[Ejercicios]
- A) Enumera todas las mercancías que, según el texto sobre el té y la once en Chile, figuraron en el Estanco del Tabaco.
- B) En el texto sobre el té y la once en Chile, ¿a qué firma confió el Estado el Estanco del Tabaco en 1824?
- C) Prolonga el texto sobre el té y la once en Chile a partir de su última oración.
═══ Texto citado ═══
Sin embargo, aquel momento doméstico de las mañanas se separó por completo del desayuno o el almuerzo y se trasladó de alguna forma hasta la tarde, acorde a los hábitos y horarios de esta sociedad. Si nos fiamos de los testimonios de otros británicos como Byron y Haigh sobre la hora en que los chilenos consumían mate en la mañana y la tarde, entonces el té y su propia merienda vinieron a reemplazar esa señalada segunda ocasión del día, surgiendo la tradicional once. Es entonces cuando aparecerá y se anclará el té de nuestra mesa diaria, de manera definitiva.

Lo anterior explica, en parte, por qué el té apareció en el famoso y controvertido Estanco del Tabaco confiado por el Estado a la firma Portales, Cea y Compañía, en 1824. El té figuró en aquel monopolio con otras mercancías de gran consumo, como tabaco, naipes y licores importados.

Entre las acuarelas de Alphonse Giast hechas hacia la misma época del testimonio de la inglesa Graham y en los albores del estanco, aparece en la serie “De Santiago a Mendoza” la escena de un caballero tomando té en un sencillo cuarto, mientras es atendido por una mujer que parece corresponder a su esposa, con una bandeja en las manos. Sobre la mesa de la escena también hay un mate, con bombilla. Esta lámina esbozando lo que hoy llamaríamos una once, pertenece actualmente a la Colección Iconográfica del Archivo Central Andrés Bello, de la Universidad de Chile. Precisamente en esa hora del té es donde parece hallarse el origen de la once criolla.
═══ Datos disponibles ═══
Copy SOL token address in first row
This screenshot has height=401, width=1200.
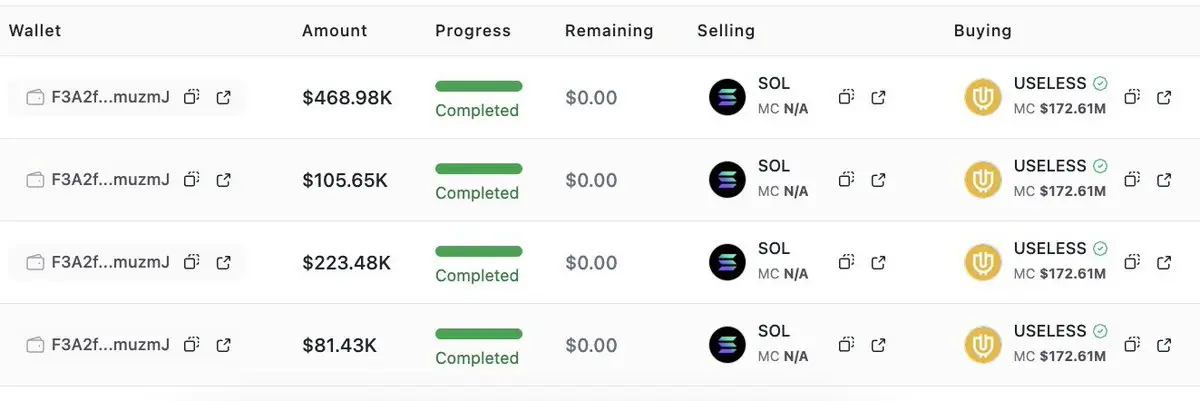point(846,97)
═══
[Respuestas]
- A) Té, tabaco, naipes y licores importados.

- B) A la firma Portales, Cea y Compañía.

- C)
La gran influencia de ciudadanos británicos durante aquella centuria, misma que pudo consolidar la hora del té en la sociedad chilena, parte con su presencia en Valparaíso, al punto de que casi todas las casas comerciales extranjeras del puerto llegaron a ser inglesas en cierto período. Luego, llegó a las salitreras y ciudades del Norte Grande del país, en donde también se hizo sentir su influjo hasta en la arquitectura local, con la popularidad de los estilos georgiano y victoriano en el urbanismo. Se cree también que la esposa de Lord Thomas Cochrane, doña Catherine Celia Barnes, fue la introductora en Chile del té a la inglesa, que era bebido sin azúcar. Puede que la puntualidad de la hora de once sea, de paso, otra herencia de la vida militar de la colonia chilena, desde tiempos coloniales.

Por otro lado, el largo tramo que hay entre la hora del almuerzo y la cena en la noche era suplido por la sociedad inglesa con el five o’clock tea, high tea o el afternoon tea: un té (con galletas o algo ligero) a veces en contexto de reunión social e incluso de las clásicas tertulias, también ejecutadas en la sociedad chilena de entonces. Tiene algunas analogías con la hora del goûter francés, el té marroquí y ceremonias del té en China y Japón.

Aviso de la dulcería y expendio de empanadas de Juan Escobar Salas en calle Estado. Publicado en "La Lira Chilena", año 1903.

Publicidad en estilo art nouveau para las marcas de té Ratanpuro y Demonio, en "La Lira Chilena", año 1903.

El entonces famoso té Ratanpuro en publicidad de la revista "La Ilustración", año 1905.

Otro cuadro publicitario de la dulcería de don Juan Escobar Salas, con "especialidad en aloja de culén". La pastelería y confitería aún se ofrece para cubrir pedidos "para santos y fiestas". Fuente imagen: revista "La Lira Chilena", año 1905.

Una once al aire libre en el Club Hípico de Santiago, en la revista "Zig-Zag", año 1907.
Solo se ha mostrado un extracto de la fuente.